As @jonW notes, sometimes AI responses posted in total can be easy to spot. Using QuillBot on the first paragraph, all the text outside the embedded reference was detected as AI generated. But no doubt this will get harder over time. (Larger bodies of text (gt 200 words) requires a premium subscription.) [I accessed QuillBot via Scribbr – https://www.scribbr.co.uk/ai-detector/ ]
Halton Arp is the issue and how much do you actual understand of his writings and concepts. It seems the astronomy community is locked in a closet with a blindfold on when it comes to anything too controversial and so many biased against. AI can make the blind see…
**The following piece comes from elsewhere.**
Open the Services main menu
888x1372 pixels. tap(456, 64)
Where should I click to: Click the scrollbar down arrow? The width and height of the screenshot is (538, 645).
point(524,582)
I understand your intent, Mike. But as Alex points out, there are just so many AI options available at different levels of capability that it’s hard to know how to assess reliability. I don’t object to quoting an AI as part of a comment, but it needs to be in the context of a human-generated discussion.
A hypothesis proven incorrect ≠ controversial. I am mildly amused by your dogged persistence but that’s about it. It’s your time wasted, not mine.
Around and around it goes… It’s worth considering how much theories of the day impact on our philosophic outlook and even our mental health. Cosmological fatalism based on whimsy and ‘wise-acring’ plays havoc with our sense of reality, for which we have exchanged our heritage of an limitless Interstellar Philosophy.
May be everyone should use thier real name instead of hiding behind a fake name…
Who are your accusing of “hiding”? Your broad, vague accusation is unwarranted. Deal with the ideas being expressed, not their speakers.
Paul, at least, has my identity. I see no need to publicize it further. Some of us care about internet privacy. Not that it matters since I’m a nobody.
Mike Gorman, Perth, Western Australia
Project Studio (type above) my personal brand, cheers.